* begin *

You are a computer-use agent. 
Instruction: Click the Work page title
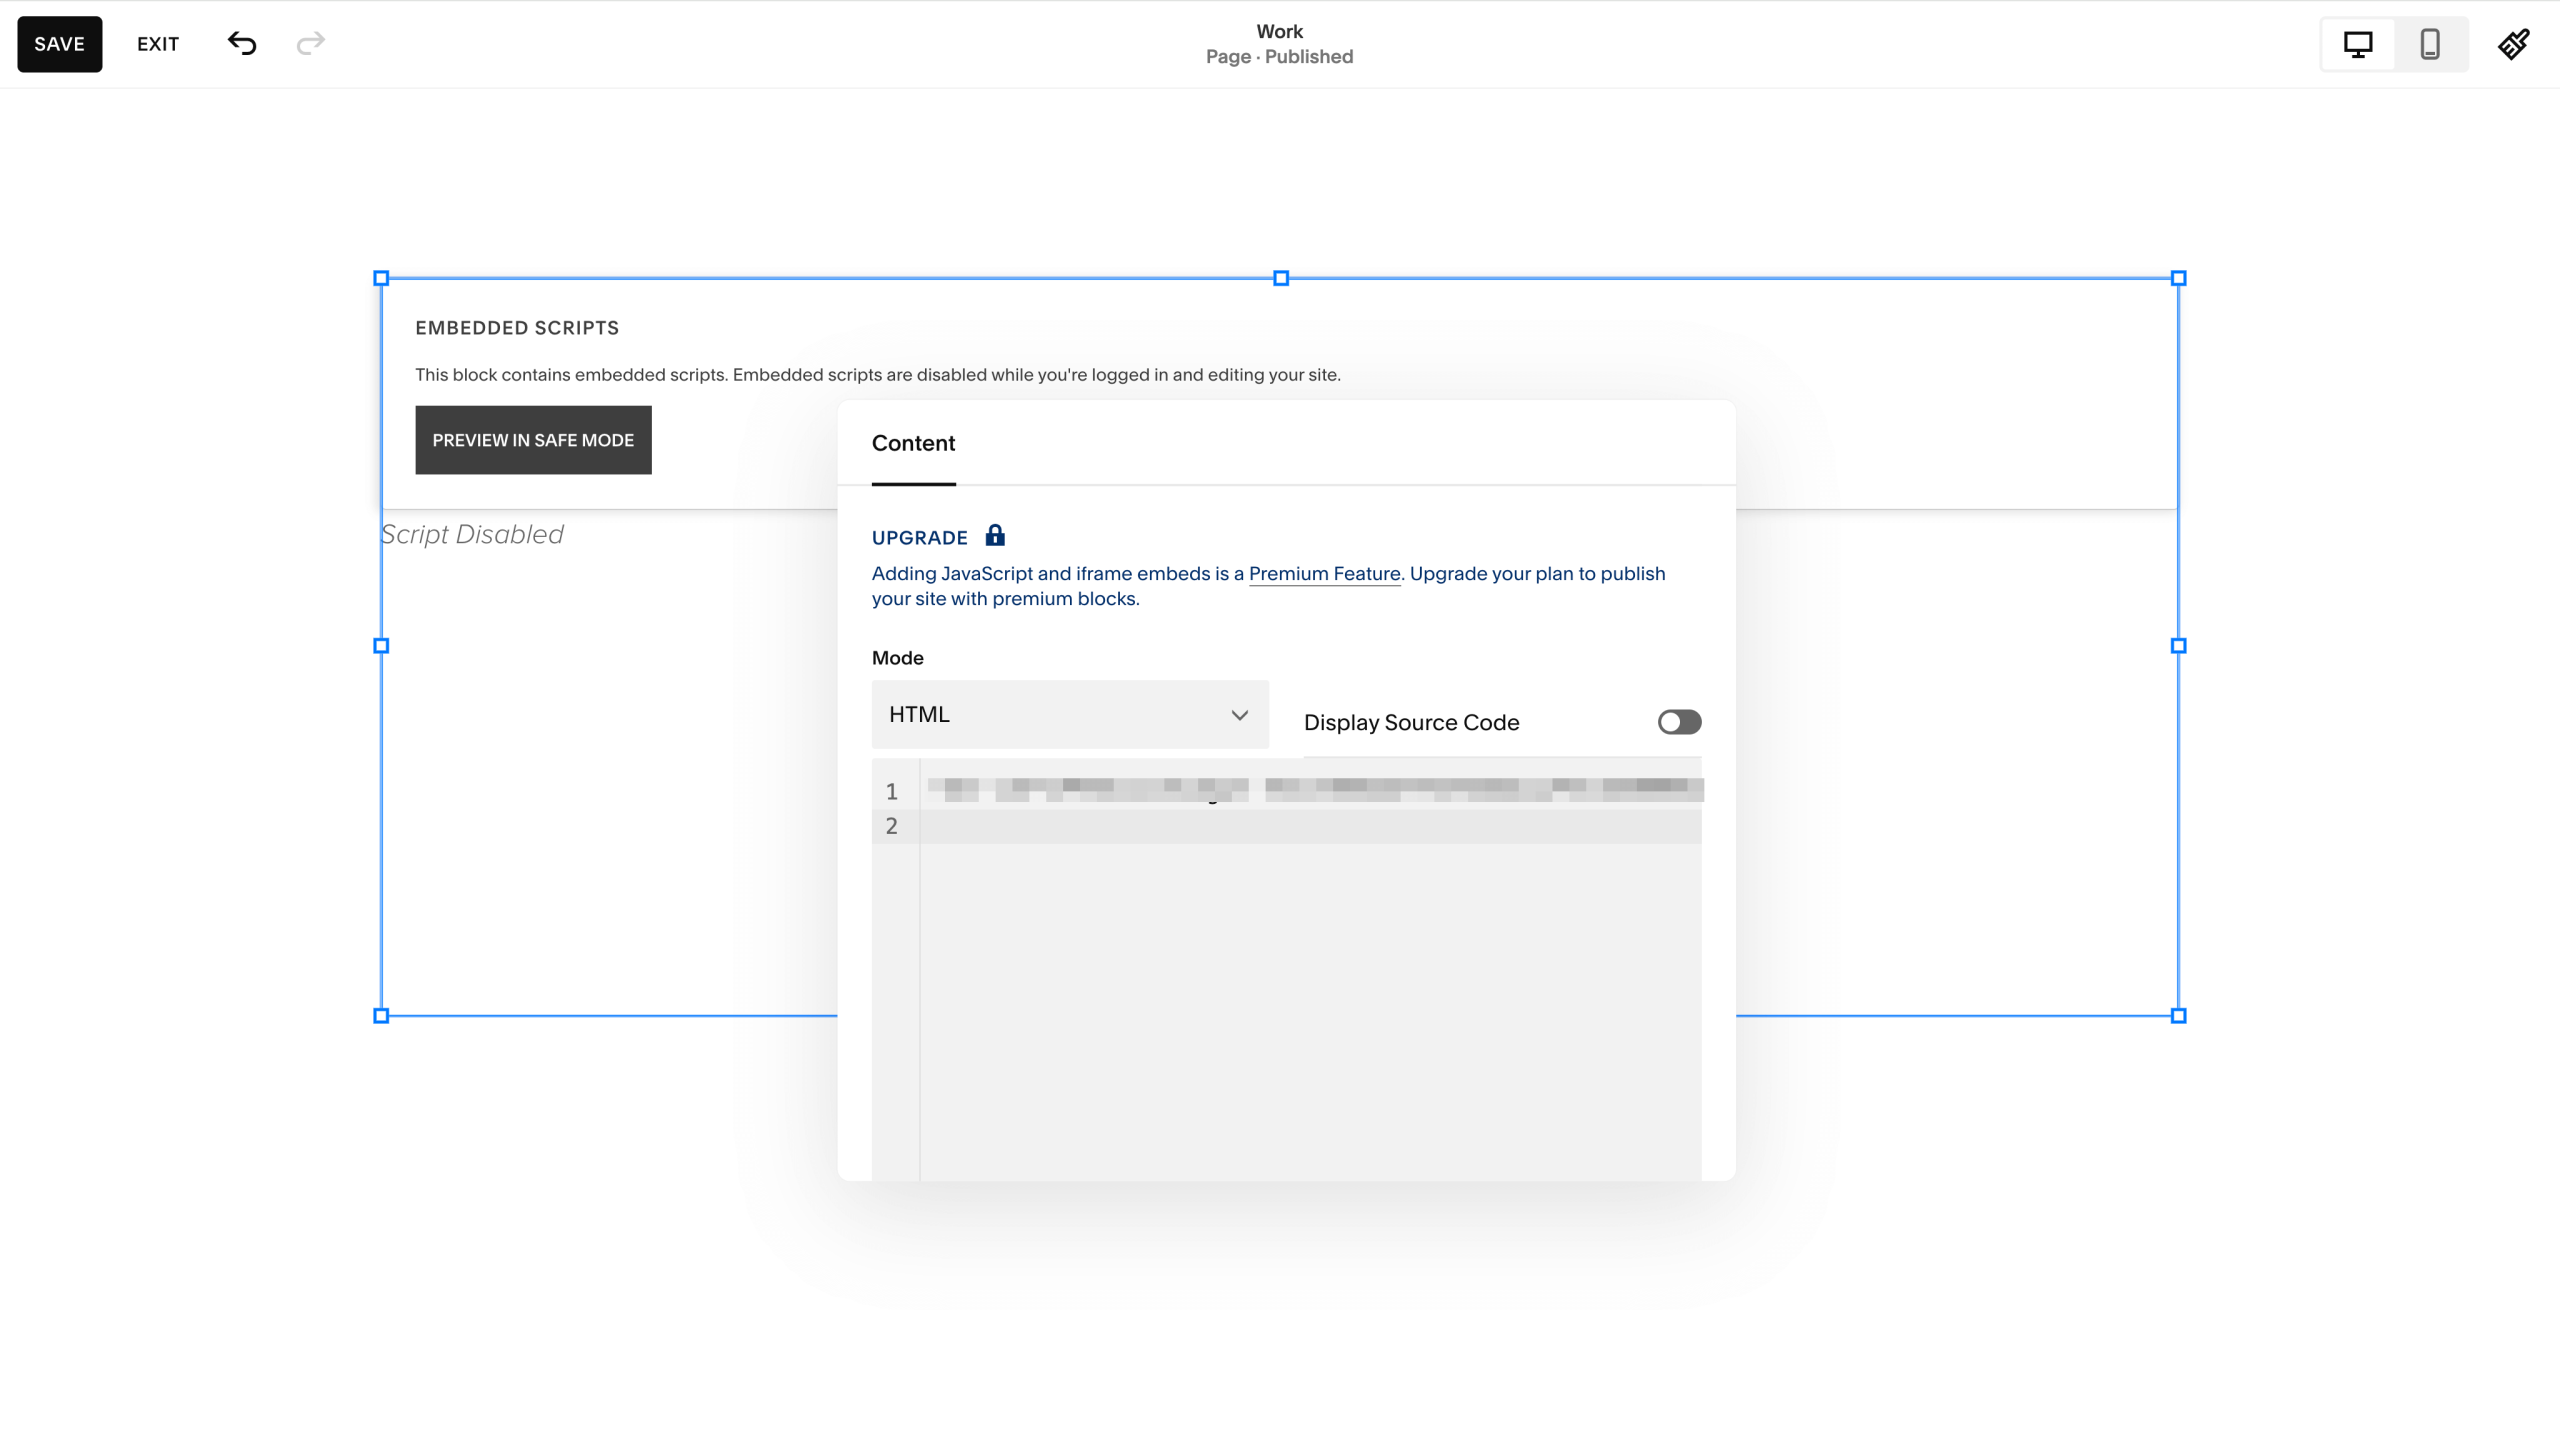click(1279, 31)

* end *
* begin *

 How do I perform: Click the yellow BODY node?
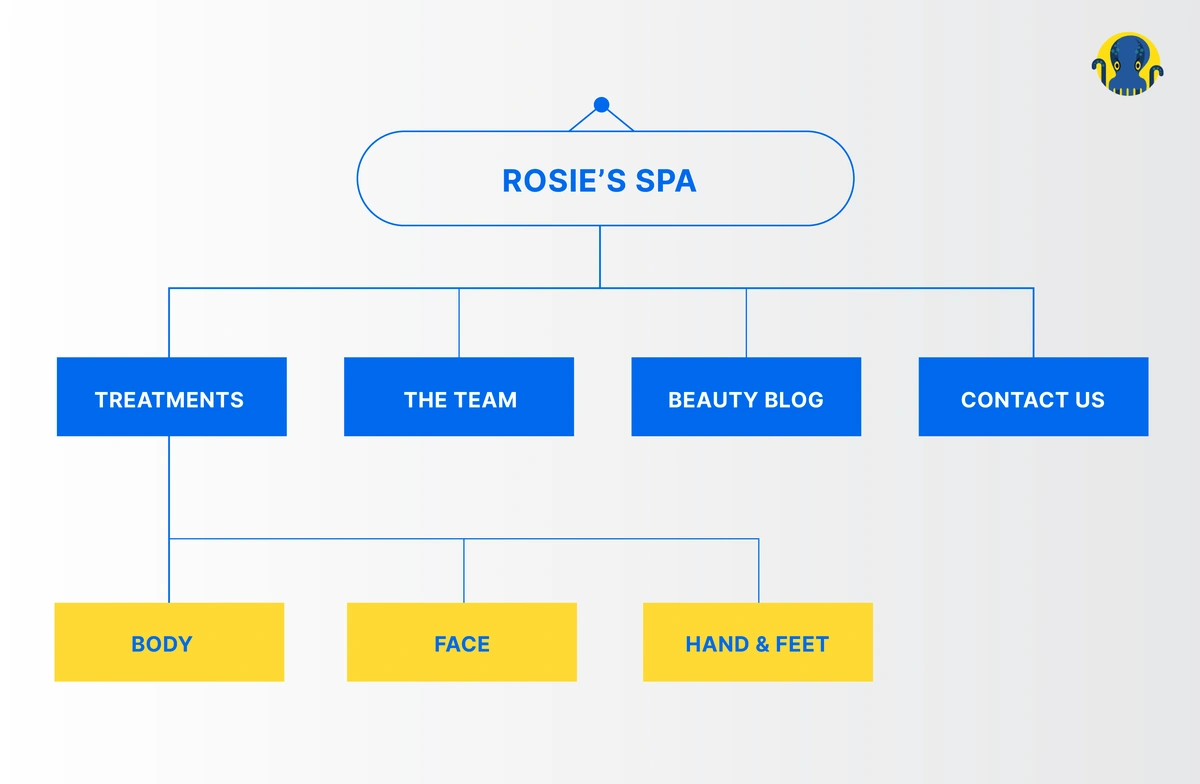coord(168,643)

* end *

Goal
Can you reproduce the item lines word for word, starting at the line that has "You are a computer-use agent." and stopping after the line that has "click(1279, 31)"? Leave the pictures out of your answer.

Expected answer
You are a computer-use agent. 
Instruction: Click the Work page title
click(1279, 31)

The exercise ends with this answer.